---------- Material to process

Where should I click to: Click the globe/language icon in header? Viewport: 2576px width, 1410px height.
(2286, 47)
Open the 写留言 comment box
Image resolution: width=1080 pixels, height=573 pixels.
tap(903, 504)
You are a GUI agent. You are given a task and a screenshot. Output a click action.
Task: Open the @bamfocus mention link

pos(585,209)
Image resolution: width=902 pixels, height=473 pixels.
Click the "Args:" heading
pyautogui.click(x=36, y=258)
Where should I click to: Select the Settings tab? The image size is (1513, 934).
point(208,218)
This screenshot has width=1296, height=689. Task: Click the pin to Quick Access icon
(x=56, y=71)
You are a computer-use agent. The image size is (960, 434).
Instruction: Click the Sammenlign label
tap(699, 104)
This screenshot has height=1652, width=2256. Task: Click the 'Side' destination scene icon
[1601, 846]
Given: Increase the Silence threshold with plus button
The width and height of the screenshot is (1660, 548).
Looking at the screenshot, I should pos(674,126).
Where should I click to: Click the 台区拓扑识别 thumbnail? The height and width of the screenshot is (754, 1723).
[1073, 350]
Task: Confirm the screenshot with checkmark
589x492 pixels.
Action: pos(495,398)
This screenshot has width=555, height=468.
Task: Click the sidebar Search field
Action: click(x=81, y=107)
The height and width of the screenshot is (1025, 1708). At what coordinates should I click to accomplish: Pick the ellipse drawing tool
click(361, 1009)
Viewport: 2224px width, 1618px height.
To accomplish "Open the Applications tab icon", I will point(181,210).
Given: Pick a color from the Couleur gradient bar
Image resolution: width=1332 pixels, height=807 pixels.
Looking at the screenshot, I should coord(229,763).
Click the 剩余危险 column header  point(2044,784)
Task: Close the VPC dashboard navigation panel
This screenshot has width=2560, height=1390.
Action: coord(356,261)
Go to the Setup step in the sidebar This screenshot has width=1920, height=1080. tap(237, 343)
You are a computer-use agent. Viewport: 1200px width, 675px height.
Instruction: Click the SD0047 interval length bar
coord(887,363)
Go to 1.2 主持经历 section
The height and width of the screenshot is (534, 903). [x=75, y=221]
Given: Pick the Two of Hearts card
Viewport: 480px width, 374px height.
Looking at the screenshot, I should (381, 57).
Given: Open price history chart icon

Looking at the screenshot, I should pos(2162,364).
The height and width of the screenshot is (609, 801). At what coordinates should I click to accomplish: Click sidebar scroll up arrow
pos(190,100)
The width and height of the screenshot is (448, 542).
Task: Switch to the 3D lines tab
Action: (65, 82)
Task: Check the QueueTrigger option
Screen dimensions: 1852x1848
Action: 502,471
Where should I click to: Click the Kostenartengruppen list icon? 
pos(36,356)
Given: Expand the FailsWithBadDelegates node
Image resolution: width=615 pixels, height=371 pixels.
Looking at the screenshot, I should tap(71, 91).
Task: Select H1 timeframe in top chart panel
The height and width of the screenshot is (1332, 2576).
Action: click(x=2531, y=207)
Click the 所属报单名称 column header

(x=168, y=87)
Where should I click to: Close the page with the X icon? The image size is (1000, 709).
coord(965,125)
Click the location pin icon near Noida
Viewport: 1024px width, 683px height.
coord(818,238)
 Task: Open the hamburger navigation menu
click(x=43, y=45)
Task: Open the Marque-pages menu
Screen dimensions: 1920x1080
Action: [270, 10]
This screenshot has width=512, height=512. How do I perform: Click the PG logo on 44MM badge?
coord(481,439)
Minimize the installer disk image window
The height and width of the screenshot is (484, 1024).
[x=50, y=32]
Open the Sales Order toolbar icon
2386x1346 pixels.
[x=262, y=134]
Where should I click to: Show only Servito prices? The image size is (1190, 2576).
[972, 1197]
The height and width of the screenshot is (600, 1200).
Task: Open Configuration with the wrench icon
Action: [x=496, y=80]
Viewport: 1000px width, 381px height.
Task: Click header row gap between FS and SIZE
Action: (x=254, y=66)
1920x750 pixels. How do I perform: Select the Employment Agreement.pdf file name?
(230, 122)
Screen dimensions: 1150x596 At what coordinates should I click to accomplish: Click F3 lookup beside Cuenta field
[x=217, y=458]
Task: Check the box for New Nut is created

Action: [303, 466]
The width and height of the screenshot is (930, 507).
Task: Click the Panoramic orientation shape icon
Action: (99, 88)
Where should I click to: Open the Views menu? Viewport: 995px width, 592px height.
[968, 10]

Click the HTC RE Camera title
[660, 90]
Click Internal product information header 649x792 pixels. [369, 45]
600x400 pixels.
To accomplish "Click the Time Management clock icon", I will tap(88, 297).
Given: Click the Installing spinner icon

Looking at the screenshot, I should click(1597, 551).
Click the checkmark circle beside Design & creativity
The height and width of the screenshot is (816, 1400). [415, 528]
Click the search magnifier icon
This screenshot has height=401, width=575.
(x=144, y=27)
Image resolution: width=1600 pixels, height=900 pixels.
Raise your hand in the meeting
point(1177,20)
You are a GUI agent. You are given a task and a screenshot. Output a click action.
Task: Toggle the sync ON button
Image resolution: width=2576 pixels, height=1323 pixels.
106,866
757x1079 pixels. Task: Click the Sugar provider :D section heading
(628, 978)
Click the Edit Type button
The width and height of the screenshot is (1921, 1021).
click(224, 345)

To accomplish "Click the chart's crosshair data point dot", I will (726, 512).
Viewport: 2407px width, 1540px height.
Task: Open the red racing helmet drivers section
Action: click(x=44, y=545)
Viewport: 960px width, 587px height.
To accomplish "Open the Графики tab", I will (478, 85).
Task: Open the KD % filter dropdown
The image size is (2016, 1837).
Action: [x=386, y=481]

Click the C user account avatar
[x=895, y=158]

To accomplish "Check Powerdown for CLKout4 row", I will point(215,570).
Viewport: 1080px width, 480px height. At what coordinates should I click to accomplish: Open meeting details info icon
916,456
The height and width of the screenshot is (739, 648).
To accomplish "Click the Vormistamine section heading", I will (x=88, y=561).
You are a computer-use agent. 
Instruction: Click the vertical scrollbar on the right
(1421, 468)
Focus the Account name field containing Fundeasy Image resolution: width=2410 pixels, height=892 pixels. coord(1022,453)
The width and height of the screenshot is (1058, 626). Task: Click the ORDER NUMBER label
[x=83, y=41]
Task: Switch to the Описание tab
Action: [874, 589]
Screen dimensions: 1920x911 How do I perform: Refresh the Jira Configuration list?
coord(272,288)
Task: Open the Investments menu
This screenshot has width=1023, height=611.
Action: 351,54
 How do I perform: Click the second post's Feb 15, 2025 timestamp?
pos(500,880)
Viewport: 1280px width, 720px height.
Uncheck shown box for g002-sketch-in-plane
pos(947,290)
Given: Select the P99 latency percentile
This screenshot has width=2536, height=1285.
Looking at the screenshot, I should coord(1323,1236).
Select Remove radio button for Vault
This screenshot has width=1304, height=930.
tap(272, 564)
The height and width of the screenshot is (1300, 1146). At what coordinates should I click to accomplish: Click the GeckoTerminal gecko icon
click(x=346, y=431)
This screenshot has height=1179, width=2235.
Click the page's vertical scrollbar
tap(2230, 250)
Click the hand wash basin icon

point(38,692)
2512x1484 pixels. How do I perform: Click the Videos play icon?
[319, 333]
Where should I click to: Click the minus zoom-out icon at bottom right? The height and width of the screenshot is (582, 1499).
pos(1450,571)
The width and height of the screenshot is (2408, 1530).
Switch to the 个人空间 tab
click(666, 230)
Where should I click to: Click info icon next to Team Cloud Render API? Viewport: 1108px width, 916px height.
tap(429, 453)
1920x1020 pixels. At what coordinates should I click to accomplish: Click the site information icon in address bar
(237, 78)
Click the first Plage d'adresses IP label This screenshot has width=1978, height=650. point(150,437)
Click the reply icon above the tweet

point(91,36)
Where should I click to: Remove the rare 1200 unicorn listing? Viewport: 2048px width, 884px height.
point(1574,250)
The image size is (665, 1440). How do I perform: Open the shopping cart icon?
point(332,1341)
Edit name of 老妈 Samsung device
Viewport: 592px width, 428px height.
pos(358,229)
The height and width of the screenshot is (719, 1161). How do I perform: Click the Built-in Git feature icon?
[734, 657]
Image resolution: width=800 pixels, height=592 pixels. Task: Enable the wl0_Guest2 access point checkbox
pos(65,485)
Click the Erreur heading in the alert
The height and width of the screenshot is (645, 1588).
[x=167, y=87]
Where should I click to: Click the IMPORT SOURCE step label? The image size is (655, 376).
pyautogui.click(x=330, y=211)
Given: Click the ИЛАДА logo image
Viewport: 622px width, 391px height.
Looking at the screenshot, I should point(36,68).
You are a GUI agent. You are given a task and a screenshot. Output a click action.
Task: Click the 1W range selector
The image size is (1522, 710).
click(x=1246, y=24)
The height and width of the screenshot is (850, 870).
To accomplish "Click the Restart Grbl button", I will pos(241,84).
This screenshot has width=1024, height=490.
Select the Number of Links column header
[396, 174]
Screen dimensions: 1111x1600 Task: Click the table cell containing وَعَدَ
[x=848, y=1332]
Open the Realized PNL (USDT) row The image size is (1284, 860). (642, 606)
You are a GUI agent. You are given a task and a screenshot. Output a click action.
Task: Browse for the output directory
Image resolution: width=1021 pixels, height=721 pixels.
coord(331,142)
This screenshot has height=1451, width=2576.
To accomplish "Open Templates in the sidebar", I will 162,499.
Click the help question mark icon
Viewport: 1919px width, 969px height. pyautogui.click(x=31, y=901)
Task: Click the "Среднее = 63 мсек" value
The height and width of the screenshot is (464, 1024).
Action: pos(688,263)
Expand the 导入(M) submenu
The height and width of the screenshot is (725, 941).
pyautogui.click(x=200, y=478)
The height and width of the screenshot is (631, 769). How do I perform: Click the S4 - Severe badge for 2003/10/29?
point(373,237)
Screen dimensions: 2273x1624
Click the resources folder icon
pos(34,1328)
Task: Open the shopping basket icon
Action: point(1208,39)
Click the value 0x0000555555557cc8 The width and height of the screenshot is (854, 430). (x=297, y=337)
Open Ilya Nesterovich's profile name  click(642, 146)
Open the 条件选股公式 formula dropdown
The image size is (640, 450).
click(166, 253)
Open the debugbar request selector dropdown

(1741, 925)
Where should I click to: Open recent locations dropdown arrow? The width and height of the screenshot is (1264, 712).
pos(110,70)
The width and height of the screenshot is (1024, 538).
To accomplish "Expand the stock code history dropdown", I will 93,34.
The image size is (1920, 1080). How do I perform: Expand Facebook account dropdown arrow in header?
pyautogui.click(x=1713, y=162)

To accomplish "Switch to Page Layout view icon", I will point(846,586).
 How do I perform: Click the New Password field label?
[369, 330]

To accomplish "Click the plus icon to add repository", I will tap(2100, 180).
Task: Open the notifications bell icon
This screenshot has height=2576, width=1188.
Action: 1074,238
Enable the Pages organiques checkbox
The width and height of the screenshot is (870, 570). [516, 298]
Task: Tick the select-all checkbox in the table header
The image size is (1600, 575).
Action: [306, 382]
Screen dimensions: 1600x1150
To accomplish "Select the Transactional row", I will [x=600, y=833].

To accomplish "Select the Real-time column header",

--------------------

## [To do]
Please report every line of the items above that contains the string "value", copying each such line in full. Case counts.

## [Full answer]
Task: Click the "Среднее = 63 мсек" value
Click the value 0x0000555555557cc8 The width and height of the screenshot is (854, 430). (x=297, y=337)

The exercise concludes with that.